Matthew Simmons: a tribute

August 10, 2010

NOTE: Images in this archived article have been removed.

Energy Investment banker and leading peak oil proponent Matthew Simmons died suddenly on Sunday [Aug. 8], following an apparent heart attack.

Image RemovedWhile Simmons (left) did not come up with the idea of peak oil – geophysicist M King Hubbert first published the theory in the 1950s – he arguably did more than anyone to publicize it.

It was Simmons’ 2005 classic Twilight in the Desert: The Coming Saudi Oil Shock and the World Economy, that turned discussion of peak oil from a fringe environmental concern into something with business pages credibility.

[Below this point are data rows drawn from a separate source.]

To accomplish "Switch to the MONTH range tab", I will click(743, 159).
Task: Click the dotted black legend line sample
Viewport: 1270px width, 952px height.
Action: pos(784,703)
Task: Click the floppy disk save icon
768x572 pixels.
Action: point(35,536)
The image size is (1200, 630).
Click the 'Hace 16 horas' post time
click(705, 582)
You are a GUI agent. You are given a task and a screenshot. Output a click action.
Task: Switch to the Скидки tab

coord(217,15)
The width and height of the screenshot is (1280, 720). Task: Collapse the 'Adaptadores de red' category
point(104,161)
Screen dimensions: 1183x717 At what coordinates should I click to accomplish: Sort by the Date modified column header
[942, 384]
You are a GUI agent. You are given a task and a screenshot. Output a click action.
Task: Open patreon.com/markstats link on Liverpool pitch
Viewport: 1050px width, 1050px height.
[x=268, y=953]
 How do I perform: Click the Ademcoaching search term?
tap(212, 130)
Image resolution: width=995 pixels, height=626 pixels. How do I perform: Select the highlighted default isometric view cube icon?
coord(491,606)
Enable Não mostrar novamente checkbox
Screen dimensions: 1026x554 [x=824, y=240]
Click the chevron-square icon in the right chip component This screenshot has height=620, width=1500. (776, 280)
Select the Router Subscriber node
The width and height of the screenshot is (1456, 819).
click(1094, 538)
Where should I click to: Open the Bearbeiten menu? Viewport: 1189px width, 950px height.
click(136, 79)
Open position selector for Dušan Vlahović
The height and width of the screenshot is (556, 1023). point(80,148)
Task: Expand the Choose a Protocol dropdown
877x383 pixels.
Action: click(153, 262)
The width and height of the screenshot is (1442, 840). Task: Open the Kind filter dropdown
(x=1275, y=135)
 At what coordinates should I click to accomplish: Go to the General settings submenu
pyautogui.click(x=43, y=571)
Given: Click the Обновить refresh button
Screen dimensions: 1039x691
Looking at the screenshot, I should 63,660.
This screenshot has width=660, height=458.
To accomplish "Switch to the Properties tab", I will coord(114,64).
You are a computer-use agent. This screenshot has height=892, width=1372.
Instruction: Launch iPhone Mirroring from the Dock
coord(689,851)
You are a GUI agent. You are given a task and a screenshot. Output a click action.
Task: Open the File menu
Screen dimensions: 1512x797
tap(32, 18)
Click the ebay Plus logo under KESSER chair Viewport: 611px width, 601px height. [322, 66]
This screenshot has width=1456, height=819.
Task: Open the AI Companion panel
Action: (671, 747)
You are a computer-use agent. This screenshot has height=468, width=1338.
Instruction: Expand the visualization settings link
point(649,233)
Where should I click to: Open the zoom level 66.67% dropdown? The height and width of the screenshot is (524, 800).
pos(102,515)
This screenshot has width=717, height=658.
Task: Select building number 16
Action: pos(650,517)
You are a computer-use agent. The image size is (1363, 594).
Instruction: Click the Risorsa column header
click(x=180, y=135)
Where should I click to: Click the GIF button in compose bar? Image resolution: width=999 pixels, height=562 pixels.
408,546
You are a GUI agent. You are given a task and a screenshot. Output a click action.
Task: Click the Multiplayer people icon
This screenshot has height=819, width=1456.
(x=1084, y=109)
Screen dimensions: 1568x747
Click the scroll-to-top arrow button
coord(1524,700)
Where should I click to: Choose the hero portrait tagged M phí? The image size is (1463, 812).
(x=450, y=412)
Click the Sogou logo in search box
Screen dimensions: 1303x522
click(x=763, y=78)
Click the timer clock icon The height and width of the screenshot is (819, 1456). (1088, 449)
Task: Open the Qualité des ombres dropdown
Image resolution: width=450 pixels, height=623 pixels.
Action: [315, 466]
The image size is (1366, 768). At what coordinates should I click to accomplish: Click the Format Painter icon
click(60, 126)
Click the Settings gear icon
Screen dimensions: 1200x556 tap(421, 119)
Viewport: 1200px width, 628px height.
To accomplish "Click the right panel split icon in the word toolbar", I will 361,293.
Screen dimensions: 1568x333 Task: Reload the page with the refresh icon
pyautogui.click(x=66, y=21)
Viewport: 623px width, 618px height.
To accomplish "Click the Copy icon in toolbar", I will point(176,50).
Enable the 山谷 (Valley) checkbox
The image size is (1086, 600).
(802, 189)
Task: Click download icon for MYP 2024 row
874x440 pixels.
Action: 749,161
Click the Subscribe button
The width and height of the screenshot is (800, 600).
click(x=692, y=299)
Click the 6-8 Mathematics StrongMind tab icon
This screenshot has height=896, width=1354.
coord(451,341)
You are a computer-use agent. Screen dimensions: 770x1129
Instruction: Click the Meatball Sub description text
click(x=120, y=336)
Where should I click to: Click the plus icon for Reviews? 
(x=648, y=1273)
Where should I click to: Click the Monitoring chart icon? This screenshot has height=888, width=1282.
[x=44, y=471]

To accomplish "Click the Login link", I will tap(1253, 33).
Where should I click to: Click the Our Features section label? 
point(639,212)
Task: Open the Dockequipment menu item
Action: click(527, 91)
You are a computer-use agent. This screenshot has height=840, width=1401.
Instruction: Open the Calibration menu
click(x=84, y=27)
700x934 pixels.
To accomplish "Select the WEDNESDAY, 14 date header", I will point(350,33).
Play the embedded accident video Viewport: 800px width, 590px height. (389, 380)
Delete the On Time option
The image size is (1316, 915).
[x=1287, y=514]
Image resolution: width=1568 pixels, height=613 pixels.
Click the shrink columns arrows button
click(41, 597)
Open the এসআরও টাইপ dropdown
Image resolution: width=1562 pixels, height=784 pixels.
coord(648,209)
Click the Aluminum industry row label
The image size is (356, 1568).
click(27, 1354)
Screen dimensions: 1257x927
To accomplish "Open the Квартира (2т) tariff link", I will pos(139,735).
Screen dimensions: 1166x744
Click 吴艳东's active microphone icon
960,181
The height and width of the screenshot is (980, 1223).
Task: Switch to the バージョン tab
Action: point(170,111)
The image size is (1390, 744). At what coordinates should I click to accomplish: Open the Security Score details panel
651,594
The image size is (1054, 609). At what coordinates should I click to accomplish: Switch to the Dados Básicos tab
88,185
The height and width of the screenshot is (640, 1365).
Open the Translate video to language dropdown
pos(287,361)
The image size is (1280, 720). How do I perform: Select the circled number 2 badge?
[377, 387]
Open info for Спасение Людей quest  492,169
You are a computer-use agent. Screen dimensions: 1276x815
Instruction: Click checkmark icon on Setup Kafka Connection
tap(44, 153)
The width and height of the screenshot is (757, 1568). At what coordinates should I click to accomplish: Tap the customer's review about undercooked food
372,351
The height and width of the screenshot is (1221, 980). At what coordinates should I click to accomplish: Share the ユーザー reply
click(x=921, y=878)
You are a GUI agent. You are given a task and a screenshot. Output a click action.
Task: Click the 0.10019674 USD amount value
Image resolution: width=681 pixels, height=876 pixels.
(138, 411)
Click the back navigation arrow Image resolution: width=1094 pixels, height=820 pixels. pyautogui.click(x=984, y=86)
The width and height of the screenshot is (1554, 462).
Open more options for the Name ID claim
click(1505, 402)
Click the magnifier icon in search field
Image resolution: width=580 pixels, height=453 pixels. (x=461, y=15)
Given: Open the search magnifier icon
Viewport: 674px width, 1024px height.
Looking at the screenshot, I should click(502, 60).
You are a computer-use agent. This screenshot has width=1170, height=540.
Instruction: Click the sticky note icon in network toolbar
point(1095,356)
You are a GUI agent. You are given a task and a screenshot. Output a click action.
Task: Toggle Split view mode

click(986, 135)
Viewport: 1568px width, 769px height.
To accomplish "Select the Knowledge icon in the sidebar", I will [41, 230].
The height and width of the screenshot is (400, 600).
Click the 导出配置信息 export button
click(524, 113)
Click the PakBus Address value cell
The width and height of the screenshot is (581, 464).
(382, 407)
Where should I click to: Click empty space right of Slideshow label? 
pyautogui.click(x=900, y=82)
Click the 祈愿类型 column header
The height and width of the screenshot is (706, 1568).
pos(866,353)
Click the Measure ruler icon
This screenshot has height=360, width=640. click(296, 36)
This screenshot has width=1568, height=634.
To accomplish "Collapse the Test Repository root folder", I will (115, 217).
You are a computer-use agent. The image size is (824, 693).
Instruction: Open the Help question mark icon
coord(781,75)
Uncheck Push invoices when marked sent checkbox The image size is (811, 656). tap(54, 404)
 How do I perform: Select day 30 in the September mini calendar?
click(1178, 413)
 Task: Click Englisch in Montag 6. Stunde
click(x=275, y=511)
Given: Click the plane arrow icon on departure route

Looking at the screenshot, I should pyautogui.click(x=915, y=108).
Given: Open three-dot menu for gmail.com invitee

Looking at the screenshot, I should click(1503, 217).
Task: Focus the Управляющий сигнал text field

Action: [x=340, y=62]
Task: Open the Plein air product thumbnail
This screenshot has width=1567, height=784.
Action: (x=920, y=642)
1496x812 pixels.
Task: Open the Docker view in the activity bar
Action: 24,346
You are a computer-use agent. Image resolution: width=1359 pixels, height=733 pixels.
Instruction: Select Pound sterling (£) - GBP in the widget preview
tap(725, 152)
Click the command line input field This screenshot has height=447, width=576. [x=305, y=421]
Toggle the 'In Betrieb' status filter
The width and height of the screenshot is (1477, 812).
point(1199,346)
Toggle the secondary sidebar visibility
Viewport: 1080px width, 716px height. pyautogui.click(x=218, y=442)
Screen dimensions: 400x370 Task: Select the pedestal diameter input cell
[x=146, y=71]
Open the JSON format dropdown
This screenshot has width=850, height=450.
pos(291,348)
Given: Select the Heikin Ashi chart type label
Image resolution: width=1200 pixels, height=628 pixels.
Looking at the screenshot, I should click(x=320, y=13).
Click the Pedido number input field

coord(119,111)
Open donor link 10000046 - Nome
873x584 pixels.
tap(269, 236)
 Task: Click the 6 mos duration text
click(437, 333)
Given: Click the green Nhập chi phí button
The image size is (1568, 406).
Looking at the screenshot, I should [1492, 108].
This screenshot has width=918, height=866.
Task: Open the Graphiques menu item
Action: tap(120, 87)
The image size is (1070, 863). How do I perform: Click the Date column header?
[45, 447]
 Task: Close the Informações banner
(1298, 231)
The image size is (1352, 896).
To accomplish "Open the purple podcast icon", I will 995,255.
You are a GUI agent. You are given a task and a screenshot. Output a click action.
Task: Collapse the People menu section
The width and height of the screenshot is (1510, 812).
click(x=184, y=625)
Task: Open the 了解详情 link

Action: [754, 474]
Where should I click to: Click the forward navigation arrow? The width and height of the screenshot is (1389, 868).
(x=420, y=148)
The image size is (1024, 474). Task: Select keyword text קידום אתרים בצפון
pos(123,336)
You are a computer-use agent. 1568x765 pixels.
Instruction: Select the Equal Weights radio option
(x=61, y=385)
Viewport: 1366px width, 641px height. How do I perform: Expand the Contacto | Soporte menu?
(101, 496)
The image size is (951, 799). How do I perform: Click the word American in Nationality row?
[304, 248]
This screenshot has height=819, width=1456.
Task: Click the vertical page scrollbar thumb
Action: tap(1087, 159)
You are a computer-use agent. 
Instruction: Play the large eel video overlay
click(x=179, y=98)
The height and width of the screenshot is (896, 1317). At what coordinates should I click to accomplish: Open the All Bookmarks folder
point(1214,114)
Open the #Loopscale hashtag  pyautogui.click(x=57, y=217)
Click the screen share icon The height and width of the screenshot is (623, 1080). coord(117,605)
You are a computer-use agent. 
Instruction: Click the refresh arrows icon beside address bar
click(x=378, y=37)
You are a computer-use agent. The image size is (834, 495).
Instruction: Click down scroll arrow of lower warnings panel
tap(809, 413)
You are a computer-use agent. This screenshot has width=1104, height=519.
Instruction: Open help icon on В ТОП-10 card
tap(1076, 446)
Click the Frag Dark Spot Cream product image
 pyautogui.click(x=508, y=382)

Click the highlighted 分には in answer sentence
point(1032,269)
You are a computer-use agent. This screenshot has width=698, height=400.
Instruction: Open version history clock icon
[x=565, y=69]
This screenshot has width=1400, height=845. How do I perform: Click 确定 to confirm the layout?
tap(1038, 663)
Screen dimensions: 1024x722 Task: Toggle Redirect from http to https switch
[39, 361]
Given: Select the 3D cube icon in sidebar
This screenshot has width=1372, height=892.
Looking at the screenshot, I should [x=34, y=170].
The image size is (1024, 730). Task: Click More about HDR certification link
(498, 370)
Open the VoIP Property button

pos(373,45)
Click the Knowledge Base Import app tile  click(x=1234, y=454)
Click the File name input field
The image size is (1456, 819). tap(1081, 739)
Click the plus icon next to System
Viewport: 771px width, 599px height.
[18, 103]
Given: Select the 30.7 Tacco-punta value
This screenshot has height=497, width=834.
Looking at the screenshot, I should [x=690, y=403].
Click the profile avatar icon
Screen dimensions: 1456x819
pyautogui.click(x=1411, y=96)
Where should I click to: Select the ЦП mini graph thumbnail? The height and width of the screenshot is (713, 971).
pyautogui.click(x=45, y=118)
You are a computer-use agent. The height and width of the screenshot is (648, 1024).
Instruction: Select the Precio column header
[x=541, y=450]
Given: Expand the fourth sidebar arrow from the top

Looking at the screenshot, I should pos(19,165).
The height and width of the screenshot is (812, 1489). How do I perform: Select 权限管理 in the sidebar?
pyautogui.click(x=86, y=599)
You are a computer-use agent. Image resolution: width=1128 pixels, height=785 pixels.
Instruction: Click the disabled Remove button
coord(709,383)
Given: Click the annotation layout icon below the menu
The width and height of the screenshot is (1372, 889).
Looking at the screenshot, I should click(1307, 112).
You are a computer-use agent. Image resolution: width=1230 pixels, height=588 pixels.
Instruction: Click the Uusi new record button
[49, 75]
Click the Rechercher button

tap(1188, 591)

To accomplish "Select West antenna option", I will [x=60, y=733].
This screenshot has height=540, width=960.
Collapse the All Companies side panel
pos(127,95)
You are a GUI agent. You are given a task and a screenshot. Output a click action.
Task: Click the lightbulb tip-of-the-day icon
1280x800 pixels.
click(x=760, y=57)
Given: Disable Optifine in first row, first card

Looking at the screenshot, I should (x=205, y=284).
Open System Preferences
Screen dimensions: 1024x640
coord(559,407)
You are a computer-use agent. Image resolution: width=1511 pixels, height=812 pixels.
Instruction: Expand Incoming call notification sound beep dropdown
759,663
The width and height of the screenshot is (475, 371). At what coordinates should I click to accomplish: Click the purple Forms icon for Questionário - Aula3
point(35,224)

Much of this was due to the sheer level of research behind Twilight, not to mention the fact that Simmons was a highly successful investment banker, and longterm oil industry insider who was involved in Bush’s 2000 election campaign energy plan.

Fortune magazine observed in 2008:

Matt Simmons is as perplexed as anyone that it has fallen to him to take on OPEC, Exxon, the Saudis, and all the other misguided defenders of conventional wisdom in the oil patch. Why should one investment banker with a penchant for research be required to point out what he regards as the obvious – that from here on out, oil supplies can’t meet demand, and if we don’t act soon to solve this crisis, World War III could be looming?

Why should a man who scorns most environmentalists have to argue that locally grown produce and wind power are the way of the future? Why should a lifelong Republican need to be the one to point out that his party’s new mantra – “Drill, baby, drill!” – won’t really fix anything and that his party’s presidential candidate is clueless about energy? That the spike in oil prices earlier this year wasn’t a temporary market anomaly and the recent retreat in prices is just a misleading calm before a calamitous storm? That we’re headed toward $500-a-barrel oil?

“I find it ironic that here we have the biggest industry on earth, and I’m one of the few people to figure out that we have a major problem,” he says, in his confident if not quite brash way. “And I did it all in my spare time. How stupid and tragic is that? I shouldn’t be one of the only folks that actually has a handful of ideas of how we can keep from blowing each other up and get through this.”

The above stands as a perfect epitaph. Tributes to Simmons, 67, have tended to repeat terms such as “innovative thinker” and “visionary.”

Simmons was uncompromisingly critical of British Petroleum’s handling of the Gulf oil spill and predicted the company would file for bankruptcy, and claimed cleanup costs could top $1 trillion. (Some of his more outlandish theories following the blowout have been quite rightly ridiculed, but he was one of the first to talk about the flow rate being many times higher than BP was at the time claiming.)

As a final act of irony, Simmon’s death was announced on the same day that BP announced it has successfully inserted a cement plug into the well’s casing. Further procedures remain to be completed to ensure a longer lasting solution, but it seems that the well has been killed. The oil giant’s website states:

· The MC252 well has been shut-in since July 15; there is currently no oil flowing into the Gulf.
· The pressure testing following the cementing operations indicates we have an effective cement plug in the casing which was the desired outcome.
· The DDIII relief well is currently at 17909 ft and is preparing to drill ahead 30 ft followed by another ranging run. Intersection of the MC252 well annulus is expected towards the end of the week.

I am personally saddened by the passing of Simmons, especially the timing of his death – which is being put down to entirely natural causes; he seems to have suffered a heart attack in his hot tub. I personally believe he had the grace and charm to admit to some of his erroneous statements about BP’s runaway well, and the courage to stick to his guns and demand the oil giant remains focused on the environmental disaster, which will go on for years.

Anyone who writes about peak oil owes a great debt to Matthew Simmons who, in my, opinion, produced one of the new century’s most outstanding items of investigative journalism. In order to test the Saudi’s claims of vast oil reserves, he bypassed the state’s legendary secrecy to unearth 50 years of technical papers submitted by Saudi oil geologists to the Society of Petroleum Engineers, and uncovered what he called “the biggest energy illusion ever in the world.” That’s how Simmons should be remembered – for cutting through the lies and secrecy.